Although unemployment in Finland is now coming down at an encouraging rate it remains much too high at 13 %. It begs the question whether generous unemployement benefits, labour market-rigidity and/or a too equal distribution of income are to blame for persistant unemployment as neoliberalists claim. In fact adjustments have been and will continue to be carried out to correct excesses in all of the mentioned respects and they can be expected to contribute to ameliorating the employment situation, but they do not aim at fundamentally changing the character of the Nordic regimes.

This reflects an important characteristic of social-democracy, namely its readiness to implement reforms on a pragmatic basis with the aim of finding solutions that work, without being slave to either old dogmas or new fashions. This may sound too good to be quite true, but as an approach to social challenges it is at least as valuable and, in the European context, surely more workable than the search for an ephemeral Third Way.
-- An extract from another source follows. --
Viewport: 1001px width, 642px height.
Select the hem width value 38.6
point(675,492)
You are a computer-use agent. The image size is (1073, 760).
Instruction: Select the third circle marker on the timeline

The Third Way as expounded by New Labour spokesmen implies that the left must reform its policies because they have failed. This is something most European social-democrats would not agree with. Reforms and new thinking are certainly needed, not because of social-democratic failure but because the life-time full-employment conditions of fordist mass production and consumption and of Keynesianism-in-One-Country on which the Nordic model was originally built do not exist any more.

Blairism deserves the benefit of doubt. But until it has more solid achievements to its credit it would do well to contain the high-power marketing of its ambition to a beacon to Europe which risks overstepping the fine line between the highminded and the ridiculous.

Nevertheless there is one example of Blairism which has been and will continue to be a beacon for continental social-democrats: namely the Blairism of Eric Blair, better known as George Orwell, whose appeal for fundamental decency in human relations and rejection of all forms of totalitarianism will always be valid guidelines for all us.